Human corrections are gold

When a human corrects AI, capture the correction.

Not:

AI was wrong.

Capture:

correction:
  what_ai_did: approved refund
  what_human_changed: escalated to finance
  why: refund amount exceeded delegated threshold
  evidence: policy section 4.2
  future_rule: high-value refund requires approval gate

That correction can improve the harness later.

The launch gate

Before launch, decide what must be true.

Example:

Gate	Required
Policy	no rule violations
Safety	no unsupported claims
Utility	fewer than 10% human corrections
Latency	p95 below workflow target
Economics	cost below value threshold
Trust	every high-risk action has receipt

If a candidate fails the gate, it does not launch. That is discipline, not pessimism.

Business review questions

When reviewing an AI scorecard, ask:

Were the examples realistic?
Did we include hard cases?
Did we test missing information?
Did we test high-risk actions?
Did humans review failures?
Did we separate practice examples from final test examples?
Did the AI leave receipts?
Did the score improve for the right reason?

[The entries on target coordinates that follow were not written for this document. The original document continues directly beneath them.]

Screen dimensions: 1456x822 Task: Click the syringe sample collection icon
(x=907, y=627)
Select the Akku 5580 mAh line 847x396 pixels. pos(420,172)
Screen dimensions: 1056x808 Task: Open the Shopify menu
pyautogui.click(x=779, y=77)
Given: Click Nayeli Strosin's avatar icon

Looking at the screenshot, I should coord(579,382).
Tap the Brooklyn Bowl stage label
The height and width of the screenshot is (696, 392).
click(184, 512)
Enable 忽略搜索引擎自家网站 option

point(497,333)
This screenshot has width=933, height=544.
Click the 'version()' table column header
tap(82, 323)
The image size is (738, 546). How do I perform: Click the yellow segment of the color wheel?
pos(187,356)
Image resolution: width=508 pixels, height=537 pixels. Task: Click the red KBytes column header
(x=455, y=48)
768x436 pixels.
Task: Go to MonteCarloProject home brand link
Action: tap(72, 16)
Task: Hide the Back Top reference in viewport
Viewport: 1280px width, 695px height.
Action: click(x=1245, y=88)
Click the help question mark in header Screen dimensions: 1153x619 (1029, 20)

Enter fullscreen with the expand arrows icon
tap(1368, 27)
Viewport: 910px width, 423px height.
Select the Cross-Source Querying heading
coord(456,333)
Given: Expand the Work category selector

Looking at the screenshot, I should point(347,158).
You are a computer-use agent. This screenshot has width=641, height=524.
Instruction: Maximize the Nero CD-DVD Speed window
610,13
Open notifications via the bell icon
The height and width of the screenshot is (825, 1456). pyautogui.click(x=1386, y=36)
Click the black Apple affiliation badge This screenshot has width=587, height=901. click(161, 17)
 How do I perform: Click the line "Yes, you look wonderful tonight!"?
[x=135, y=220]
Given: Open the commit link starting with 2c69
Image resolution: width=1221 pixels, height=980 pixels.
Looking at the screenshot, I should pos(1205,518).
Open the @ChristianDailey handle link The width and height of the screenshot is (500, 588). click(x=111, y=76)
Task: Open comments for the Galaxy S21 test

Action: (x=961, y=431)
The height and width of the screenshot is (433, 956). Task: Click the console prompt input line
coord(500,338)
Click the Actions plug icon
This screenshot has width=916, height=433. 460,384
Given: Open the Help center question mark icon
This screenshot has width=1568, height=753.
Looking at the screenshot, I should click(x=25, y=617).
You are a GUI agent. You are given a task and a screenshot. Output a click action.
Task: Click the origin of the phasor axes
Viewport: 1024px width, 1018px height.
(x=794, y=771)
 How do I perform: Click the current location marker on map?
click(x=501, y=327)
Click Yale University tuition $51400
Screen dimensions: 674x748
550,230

These questions are powerful even without technical details.

What good looks like

A good AI review says:

On 200 shadow runs, the system completed 82% without correction, escalated 13%, failed gracefully 5%, had zero policy violations, had zero unexpected high-risk actions, and reduced average handling time by 22%. The remaining failures cluster around missing bank verification evidence.

That is much better than:

The demo looked good.